To export million transactions from NetSuite to a FTP based system, after applying some transformation, every month.Assuming the data set size can be around 700MB-1GB for this use case, or porbably even more.
Prime Challenges:When you export data from one system to another, there are lot many things to consider, but, lets just focus on challenges that are specific to large number of records.
Exporting large data of 1GB can take considerable amount of time using conventional approaches.
2) RAM availability on client machine.
Assuming the machine you have access to, has limited RAM and there are other jobs running on the machine.
Consuming even near to a GB of RAM, application can run into process out of memory error. Heap usage can go very high if conventional programming approaches are used. You need a programming model tat makes best use of available RAM
Using RESTlets/SOAP APIs:
Doing a saved search for millions of records can take considerable amount of time using Suitescripts or SuiteTalk and also, considerable amount of CPU resources. To Exploit the power of SuiteCloud Plus license i.e. parallel webservice endpoints, you will run into aspects of multi-threaded programming and even then due to limited capability of saved search APIs you would not get the performance and optimal RAM usage you are looking for . So, these approaches might not be acceptable for this kind of scenario.

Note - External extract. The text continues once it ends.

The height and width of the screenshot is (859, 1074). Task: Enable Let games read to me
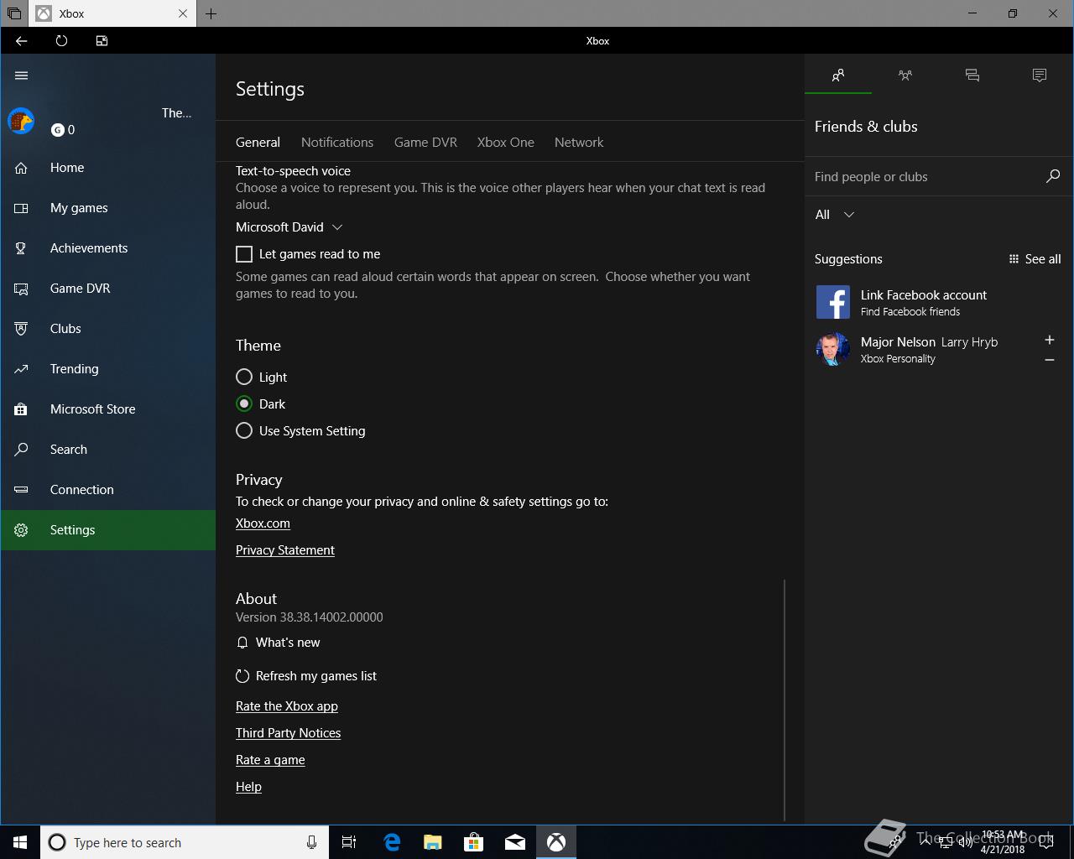pyautogui.click(x=244, y=254)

Let’s take each component and then jump into the final solution
a) SuiteAnalytics Connect ,
- It gives direct access to DBMS, you can read data at faster speed. Much faster than saved searches.
- No practical limit on number of rows unlike, the saved searches
- This does not solves the problem of heap usage
b) Non-Blocking Asynchronous streams in Node.js
- In an application where data exchange is high, Nework and I/O is going to be high, Node.js appears to be an optimal fit. It has streaming APIs that helps to read data in chunks, rather than loading the whole file into RAM. This helped us to transform the data and upload the final file into chunks than loading the entire file into RAM. If you are interested to more into streaming API, take a look here
“The advantage we get is that the whole SQL result or the data in CSV file is never in memory, Only a chunk of data as is in memory. While, your IO processor is busy fetching a chunk from network or IO devices, this ideal time of CPU can be utilized in other tasks for better performance.

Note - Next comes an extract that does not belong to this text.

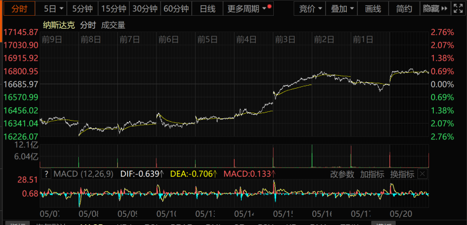Open the MACD help question-mark icon
This screenshot has width=467, height=225.
pyautogui.click(x=46, y=174)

Streams are sort of unix pipes that let you easily read data from a source and pipe it to a destination as in it flows and the API handles the backpressure as well. ”
- Still, we are left with a limitation that no good ODBC driver is available in Node.js for windows. NetSuite has good support for JDBC, so, for DB Access Java and JDBC appears more useful here.
c) JDBC and Java
1) To overcome limitation b#2 you can use Java’s JDBC to get data. You can invoke a Java process from Node.js as child process to fetch data. JDBC API also allows to specify the batch size of rows to be fetched via SQL so, that network and memory utilisation can be optimal.
2) You can dump the data from Java into console and Node.js being master process can stream the data into a file immediately (Note that the entire data is never put once into console), for effective RAM utilisation.
Below is an overview of the final solution
NetSuite is kind enough to allow running parallel queries, You can further split the SQL based on transaction date ranges (Obviously, this depends if your query can be broken), this will allow you pulling the data at even faster speed, giving further performance boost, as it will utilize the network and I/O lag time in other requests.
You will be able to export large amount of data, transform them and upload to FTP in a matter of few minutes (for my test in most scenarios it took 10-15 minutes. In the worst scenario, it was under 20 minutes.), and RAM usage was very optimal (not even close to half a GB).